Syntactic Ergativity?
From: | jesse stephen bangs <jaspax@...> |
Date: | Wednesday, November 8, 2000, 21:22 |
Okay, I'm still working on the development of some secondary langs related
to Yivríndil. Thanks to everyone who gave comments earlier about
palatalization, and now I've got a new problem involving relative clauses
and ergativity.
In the ancestor of Praçí, there were surface constraints about the word
order in relative clauses to avoid ambiguity and for prosodic
concerns. The rules were:
Unmarked word order is SOV
The relative pronoun remains in situ (doesn't front)

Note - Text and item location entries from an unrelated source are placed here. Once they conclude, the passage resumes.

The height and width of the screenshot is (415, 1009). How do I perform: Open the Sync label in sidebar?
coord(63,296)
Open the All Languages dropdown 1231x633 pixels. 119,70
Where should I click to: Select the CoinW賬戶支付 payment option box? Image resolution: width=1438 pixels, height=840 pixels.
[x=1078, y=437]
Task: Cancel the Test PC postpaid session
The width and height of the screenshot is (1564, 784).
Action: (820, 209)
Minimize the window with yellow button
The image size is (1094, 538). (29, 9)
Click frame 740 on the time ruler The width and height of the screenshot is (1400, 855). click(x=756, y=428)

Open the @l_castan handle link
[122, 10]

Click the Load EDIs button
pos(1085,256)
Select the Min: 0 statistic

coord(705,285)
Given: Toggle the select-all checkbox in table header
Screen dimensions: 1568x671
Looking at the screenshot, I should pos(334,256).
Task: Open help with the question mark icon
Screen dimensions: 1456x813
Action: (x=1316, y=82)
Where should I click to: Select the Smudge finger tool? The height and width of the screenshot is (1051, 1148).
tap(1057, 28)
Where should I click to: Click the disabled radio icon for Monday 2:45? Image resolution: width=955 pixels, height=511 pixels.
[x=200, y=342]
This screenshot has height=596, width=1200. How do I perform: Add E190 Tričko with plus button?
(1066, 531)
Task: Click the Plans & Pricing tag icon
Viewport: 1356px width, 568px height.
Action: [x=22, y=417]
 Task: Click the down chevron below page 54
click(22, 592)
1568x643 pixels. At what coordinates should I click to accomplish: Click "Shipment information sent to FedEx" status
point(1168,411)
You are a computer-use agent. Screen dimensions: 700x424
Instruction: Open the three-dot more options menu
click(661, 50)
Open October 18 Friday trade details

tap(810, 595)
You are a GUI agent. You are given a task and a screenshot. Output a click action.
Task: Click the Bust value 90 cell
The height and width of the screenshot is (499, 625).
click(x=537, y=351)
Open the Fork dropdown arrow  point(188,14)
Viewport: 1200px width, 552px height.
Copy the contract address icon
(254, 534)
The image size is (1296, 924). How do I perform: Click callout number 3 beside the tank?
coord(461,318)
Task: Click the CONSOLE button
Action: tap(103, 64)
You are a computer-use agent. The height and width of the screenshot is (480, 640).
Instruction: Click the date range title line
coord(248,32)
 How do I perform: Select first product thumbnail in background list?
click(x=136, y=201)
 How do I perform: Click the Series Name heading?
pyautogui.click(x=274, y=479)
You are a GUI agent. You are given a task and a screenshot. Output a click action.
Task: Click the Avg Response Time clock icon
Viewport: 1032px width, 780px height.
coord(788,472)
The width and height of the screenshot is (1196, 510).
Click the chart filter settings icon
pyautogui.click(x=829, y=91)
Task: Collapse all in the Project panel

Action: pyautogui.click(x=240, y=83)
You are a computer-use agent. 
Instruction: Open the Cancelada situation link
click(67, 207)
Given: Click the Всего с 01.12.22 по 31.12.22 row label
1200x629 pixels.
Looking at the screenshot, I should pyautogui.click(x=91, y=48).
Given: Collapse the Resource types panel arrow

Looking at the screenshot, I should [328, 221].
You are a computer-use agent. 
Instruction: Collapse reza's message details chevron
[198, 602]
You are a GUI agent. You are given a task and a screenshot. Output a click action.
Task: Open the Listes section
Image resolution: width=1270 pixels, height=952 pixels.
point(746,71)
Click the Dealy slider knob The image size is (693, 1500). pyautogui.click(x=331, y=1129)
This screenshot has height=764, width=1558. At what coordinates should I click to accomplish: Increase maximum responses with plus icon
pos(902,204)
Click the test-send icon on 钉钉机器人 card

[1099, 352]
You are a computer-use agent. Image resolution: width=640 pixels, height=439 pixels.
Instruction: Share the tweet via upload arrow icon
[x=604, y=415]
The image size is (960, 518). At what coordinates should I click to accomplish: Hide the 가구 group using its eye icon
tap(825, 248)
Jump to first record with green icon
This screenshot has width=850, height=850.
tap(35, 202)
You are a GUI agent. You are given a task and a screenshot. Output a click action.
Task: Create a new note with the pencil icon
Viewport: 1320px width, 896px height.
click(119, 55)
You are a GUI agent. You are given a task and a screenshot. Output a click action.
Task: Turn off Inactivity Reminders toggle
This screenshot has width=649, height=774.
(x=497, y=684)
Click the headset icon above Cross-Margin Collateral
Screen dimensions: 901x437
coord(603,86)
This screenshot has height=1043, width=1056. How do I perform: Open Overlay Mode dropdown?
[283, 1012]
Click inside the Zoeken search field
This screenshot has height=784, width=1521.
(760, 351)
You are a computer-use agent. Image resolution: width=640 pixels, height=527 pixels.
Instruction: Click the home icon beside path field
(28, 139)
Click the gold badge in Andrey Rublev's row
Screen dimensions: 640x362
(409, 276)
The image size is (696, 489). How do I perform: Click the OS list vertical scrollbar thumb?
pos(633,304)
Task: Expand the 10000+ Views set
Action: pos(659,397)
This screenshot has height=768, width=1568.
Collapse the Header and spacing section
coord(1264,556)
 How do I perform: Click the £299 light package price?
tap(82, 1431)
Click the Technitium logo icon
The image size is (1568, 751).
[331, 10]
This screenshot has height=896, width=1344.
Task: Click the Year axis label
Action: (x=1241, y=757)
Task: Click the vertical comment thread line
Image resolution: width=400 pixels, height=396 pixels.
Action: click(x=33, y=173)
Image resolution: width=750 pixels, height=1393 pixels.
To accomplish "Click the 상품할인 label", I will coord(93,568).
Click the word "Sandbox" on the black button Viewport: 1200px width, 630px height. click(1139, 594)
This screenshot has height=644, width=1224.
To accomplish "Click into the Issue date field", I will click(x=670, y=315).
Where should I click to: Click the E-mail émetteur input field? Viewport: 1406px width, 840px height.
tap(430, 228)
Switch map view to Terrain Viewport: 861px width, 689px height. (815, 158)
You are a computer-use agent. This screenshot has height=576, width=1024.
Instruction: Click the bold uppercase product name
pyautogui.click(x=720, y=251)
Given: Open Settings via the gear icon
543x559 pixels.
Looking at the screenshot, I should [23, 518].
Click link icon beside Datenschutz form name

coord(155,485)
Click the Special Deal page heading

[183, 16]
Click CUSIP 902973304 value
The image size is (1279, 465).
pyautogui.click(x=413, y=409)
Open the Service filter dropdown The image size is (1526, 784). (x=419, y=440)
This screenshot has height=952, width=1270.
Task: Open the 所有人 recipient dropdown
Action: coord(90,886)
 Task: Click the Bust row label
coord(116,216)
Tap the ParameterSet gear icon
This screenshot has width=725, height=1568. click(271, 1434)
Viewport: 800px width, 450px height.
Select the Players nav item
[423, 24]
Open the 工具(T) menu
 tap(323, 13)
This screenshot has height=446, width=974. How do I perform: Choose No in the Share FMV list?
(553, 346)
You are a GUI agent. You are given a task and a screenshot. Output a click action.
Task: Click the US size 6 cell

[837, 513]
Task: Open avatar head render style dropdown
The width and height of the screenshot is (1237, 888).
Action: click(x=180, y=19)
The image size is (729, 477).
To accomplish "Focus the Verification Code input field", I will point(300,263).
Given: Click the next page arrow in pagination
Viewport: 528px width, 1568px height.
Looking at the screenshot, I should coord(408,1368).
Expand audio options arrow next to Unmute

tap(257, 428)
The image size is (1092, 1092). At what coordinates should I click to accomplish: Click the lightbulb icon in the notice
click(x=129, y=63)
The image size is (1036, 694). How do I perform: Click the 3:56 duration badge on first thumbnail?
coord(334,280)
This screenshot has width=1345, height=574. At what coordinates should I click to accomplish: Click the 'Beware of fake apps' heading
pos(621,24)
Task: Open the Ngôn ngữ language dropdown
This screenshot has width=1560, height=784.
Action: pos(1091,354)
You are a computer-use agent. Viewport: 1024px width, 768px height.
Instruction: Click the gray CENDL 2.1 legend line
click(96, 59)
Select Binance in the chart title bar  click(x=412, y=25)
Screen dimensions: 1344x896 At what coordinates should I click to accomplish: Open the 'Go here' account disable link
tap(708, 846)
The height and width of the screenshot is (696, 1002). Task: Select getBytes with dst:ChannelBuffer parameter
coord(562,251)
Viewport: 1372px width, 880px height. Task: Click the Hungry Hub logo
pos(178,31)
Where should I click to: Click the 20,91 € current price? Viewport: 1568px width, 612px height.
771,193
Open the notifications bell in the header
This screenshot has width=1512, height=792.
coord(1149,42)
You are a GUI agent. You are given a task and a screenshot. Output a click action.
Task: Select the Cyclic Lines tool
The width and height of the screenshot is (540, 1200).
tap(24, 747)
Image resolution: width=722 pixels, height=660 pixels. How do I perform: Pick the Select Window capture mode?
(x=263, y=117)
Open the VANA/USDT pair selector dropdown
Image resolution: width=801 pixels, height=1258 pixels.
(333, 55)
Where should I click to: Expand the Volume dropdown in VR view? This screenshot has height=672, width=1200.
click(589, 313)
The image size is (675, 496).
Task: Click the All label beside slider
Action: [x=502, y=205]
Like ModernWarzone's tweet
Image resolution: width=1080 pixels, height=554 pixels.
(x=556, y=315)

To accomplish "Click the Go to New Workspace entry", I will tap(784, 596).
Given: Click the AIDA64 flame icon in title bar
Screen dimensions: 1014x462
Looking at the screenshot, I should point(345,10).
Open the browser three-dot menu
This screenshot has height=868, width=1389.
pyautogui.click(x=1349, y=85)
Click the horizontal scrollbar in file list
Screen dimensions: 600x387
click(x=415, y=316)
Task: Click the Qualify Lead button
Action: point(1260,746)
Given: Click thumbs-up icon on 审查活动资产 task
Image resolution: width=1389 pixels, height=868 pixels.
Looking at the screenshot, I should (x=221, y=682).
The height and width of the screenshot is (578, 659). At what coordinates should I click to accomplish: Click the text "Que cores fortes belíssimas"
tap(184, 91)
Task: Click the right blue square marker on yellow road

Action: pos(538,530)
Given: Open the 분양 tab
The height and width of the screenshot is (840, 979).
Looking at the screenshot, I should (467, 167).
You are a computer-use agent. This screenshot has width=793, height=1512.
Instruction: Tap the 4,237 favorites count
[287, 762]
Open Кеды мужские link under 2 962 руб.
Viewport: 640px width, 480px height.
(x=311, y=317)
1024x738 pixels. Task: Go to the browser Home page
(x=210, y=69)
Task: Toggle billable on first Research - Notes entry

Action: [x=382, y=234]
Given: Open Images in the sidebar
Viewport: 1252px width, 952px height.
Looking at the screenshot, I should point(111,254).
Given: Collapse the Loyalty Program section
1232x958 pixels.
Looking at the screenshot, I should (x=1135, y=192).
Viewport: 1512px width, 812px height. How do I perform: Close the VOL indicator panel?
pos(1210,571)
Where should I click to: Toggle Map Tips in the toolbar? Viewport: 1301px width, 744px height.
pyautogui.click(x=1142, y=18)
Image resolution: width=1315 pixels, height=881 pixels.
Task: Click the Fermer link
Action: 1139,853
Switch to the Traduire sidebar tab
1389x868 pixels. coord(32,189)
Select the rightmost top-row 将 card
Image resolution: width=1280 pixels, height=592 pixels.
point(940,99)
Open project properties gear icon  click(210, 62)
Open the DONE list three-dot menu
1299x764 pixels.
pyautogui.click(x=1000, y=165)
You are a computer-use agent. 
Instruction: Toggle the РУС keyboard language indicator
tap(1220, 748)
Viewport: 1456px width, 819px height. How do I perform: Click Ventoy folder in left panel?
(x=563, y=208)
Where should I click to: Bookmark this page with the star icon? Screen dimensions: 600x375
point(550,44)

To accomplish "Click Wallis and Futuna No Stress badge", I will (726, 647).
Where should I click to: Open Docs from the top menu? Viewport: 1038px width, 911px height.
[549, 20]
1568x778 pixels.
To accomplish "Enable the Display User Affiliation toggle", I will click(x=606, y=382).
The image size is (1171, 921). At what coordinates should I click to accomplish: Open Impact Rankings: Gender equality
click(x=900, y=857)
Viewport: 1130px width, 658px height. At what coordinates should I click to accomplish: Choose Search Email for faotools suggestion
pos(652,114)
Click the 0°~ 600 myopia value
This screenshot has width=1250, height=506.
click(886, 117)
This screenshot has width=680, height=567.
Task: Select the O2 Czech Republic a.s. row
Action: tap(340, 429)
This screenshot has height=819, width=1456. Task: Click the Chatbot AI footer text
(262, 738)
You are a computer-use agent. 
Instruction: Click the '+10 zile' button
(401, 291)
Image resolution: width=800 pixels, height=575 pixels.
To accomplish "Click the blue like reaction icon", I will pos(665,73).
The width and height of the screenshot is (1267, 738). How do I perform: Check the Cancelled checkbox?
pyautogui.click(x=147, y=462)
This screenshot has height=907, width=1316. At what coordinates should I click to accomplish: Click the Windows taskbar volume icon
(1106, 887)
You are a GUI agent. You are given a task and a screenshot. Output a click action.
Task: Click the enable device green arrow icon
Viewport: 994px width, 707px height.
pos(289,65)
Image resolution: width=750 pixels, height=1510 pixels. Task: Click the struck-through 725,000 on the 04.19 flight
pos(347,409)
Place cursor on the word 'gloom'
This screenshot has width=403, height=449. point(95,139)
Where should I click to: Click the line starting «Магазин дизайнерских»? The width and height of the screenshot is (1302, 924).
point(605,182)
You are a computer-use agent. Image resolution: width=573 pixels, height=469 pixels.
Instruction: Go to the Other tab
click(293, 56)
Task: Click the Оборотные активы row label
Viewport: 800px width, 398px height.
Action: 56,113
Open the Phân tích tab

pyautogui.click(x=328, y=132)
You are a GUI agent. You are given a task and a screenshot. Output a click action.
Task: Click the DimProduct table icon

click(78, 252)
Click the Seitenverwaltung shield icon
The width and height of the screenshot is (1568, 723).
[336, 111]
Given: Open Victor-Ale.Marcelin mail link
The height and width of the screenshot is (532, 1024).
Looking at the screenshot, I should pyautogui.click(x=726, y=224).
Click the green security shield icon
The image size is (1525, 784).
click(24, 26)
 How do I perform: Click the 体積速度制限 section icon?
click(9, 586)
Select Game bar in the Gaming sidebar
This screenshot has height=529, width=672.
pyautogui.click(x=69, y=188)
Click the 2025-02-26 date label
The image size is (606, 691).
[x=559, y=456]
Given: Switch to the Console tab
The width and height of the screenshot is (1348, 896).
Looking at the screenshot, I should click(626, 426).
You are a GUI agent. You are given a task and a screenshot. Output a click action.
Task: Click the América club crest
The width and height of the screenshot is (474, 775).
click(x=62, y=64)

The order SO must be preserved
Avoid possible ambiguous parsings at all cost
Sentence elements are arranged to avoid consecutive phrases of the same
type, i.e. no consecutive accusative phrases, etc. The relative pronoun
itself isn't affected by this, though, so that an accusative pronoun can
occur next to an accusative noun phrase.
All of the possible variations are listed below. The relative pronoun is
marked RS or RO, depending on whether or not the relative pronoun in an
object or subject in its clause; S, V, and O have their usual
meanings. The relative clauses are in
brackets, so all of the possible variations come out like this:
Transitive main verb and subordinate verb:
S [RS O V] O V
S [V S RO] O V
S O [RS V O] V
S O [S V RO] V
Intransitive subordinate verb, transitive main verb:
S [RS V] O V
S [V RS] O V
S O [V RS] V
Transitive subordinate verb, intransitive main verb:
S [RS V O] V
Intransitive subordinate verb and main verb:
S [V RS] V
Now, these rules created a lot of strange word-order conventions, so they
were quickly abandoned. If you look, when the subordinate verb is
transitive the word order RS V O dominates, but when the subordinate verb
is intransitive the word order V RS dominates. Those two became
generalized for all relative clauses, and then the case markings were
lost, so only word order remained to distinguish subjects from
objects. But the subject of an intransitive verb *follows* the verb,
which is the same word-order position as that of an object for a
transitive verb: Ergativity, only in relative clauses, and only marked by
word order!
I may generalized this further and allow the word order constraints for
relative clauses to be generalized for all clauses, especially since
non-inflectional languages tend towards SVO anyway. This would
bring semantic ergativity into the whole language.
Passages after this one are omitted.